Once the end-points have been discerned, way-points need to be identified, too. Way-points should pinpoint the specific knowledge and skills upon which students’ progress to the next level of study in any subject is contingent. In other words, way-points set out what students need to know about the current topic in order to understand and succeed in the next topic.
Way-points and end-points can be used as learning objectives and also as a means of assessing students’ progress, particularly in the absence of national curriculum levels at key stage 3.
Planned and sequenced
Inspectors will also want to see evidence that each subject’s curriculum is planned and sequenced so that new knowledge and skills build on what has been taught before, and towards those defined way-points and end-points.

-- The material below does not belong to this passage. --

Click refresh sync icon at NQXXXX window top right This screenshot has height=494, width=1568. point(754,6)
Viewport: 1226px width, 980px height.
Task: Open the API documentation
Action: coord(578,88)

Here, it is important to build a joined-up, progressive subject curriculum which builds on what has gone before and prepares students for what comes next. In particular, secondary schools need to know more about the primary curriculum so that year 7 consolidates and extends what was taught in year 6 and does not needlessly repeat prior learning in a confusing, contradictory manner. Here, we need to ensure that there is consistency – not just in what is taught – but in the language of learning and the language for learning.
Ambitious curriculum for all
As well as being clearly sequenced and building towards a clear end-point, Ofsted says that the curriculum should also address typical gaps in students’ knowledge and skills. The curriculum should remain as broad as possible for as long as possible, too.
Here, it is crucial that key stage 2 does not become narrowed to a study of SATs subjects and “teaching to the test”. Likewise, key stage 3 should not be – without strong justification – reduced to two years, forcing students to choose their GCSE options too soon and depriving them of the chance to study a broad curriculum for as long as possible.
Inspectors will want to see evidence that there are high ambitions for all students and Ofsted will want to see that the school does not offer disadvantaged students or students with SEND a reduced curriculum.
In short, schools need to “teach to the top” for all students, have the same high expectations of all students, and not dumb down.